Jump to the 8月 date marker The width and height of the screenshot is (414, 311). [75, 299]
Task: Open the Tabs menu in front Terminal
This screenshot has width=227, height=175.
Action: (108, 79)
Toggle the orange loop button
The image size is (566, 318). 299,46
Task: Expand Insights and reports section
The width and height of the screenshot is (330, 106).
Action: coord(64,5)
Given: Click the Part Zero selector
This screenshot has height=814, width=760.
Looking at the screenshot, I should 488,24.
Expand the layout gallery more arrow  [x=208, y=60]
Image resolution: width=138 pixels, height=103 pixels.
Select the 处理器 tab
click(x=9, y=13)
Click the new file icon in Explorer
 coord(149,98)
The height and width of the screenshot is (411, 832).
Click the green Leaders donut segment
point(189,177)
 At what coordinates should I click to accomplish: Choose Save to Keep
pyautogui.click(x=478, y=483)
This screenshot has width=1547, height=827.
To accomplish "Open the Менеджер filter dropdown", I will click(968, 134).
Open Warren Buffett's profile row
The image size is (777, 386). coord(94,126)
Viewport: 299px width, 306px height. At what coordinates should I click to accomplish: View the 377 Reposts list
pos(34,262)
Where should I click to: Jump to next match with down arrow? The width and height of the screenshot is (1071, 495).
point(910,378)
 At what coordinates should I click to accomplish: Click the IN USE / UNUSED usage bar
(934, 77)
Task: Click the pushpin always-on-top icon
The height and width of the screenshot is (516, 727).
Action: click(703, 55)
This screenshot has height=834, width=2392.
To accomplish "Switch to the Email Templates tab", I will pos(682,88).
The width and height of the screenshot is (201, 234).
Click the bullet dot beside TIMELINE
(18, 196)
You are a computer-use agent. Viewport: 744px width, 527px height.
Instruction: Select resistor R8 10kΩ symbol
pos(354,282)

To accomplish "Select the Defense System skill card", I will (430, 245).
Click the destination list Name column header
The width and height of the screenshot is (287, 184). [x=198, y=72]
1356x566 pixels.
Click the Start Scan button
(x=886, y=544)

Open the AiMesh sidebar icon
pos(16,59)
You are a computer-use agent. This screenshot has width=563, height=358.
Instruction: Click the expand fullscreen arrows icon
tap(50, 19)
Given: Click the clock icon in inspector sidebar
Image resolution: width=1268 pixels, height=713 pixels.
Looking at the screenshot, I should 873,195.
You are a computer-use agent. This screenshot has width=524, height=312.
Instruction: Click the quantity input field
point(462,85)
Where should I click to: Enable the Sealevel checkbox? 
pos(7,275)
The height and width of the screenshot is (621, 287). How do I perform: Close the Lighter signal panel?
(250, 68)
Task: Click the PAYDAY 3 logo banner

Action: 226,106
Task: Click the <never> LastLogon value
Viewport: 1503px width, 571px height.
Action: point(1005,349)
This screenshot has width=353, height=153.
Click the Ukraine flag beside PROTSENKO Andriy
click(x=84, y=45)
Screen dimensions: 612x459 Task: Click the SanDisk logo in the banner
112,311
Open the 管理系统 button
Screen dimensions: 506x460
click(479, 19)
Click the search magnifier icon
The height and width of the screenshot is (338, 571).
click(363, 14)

» EXERCISE: What number of lines in the records hold the word "Given"? Reply with that number alone.

» ANSWER TO THIS TASK: 2